Recentemente, porém, este tabu foi rompido no caso de um pacto de suicídios entre adolescentes na serra gaúcha, quando a morte de duas meninas e o ferimento de outras três que cortaram os pulsos, ganharam as manchetes das capas dos jornais por vários dias. Naturalmente que os pais não notaram nada de estranho nos comportamentos das suas filhas e foram surpreendidos pela tragédia.  Uma notícia chocante assim nos faz perceber que ninguém está livre, com tantas atribulações em nossas correrias diárias por “comida, diversão e arte”, de sofrer esta cruel cilada do destino com um dos nossos próprios filhos. Deus nos livre e proteja, amém!
Suicídios são os haraquiris dos psicóticos tempos modernos globalizados, caro leitor, hoje realizados em rituais discretos. Nós, os pais nascidos na era do rádio e que vivemos desatentos entre tantas informações em rede, muitas vezes sequer percebermos as que realmente são relevantes para as nossas vidas no momento certo, só tardiamente quando Inês já é morta: e o diabo que nos carregue!
 Mas, analisando bem, o título sugerido “A morte por suicídio na juventude” não teria ficado muito bom, teria ficado mais para uma tese psiquiátrica ou policialesca. Sob o título de O Pacto de Haraquiri dos Nossos Filhos, acabamos apresentando ao leitor um texto sobre a morte por suicídio no recorte de um determinado segmento etário e próximo de nós: os nossos jovens gaúchos. Assim, no final descobrimos que o título é, ou pode ser, um texto à parte. O título tem que sugerir conteúdo mas, ao mesmo tempo, também pode ser a conclusão confirmando ou negando o texto; ou até mesmo ser uma abstração poética, a cereja do bolo.
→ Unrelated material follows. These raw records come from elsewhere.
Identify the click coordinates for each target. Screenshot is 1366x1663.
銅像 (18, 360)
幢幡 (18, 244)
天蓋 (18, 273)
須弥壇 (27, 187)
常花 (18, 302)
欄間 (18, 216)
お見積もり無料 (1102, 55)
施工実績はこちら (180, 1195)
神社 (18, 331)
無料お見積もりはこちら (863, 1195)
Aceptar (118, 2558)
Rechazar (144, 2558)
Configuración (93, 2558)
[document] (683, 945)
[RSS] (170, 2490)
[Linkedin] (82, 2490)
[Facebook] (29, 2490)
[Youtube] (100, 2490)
 Talvez o melhor título para este texto teria sido “O Pacto de Suicídio dos Nossos Filhos”, pois incluiria o tema principal (o suicídio) no título como uma manchete sobre um pacto dramático envolvendo os filhos do leitor. Mas a palavra suicídio é tabu até para servir de título, imagine dos nossos filhos, nem pensar.  Por isso amenizamos o título com o seu equivalente oriental, tido como um pacto heroico dos samurais, cujo nexo o leitor só irá perceber nesta última frase, no haraquiri fulminante do autor cravando o ponto final que causa o fim de todos os textos sob qualquer título.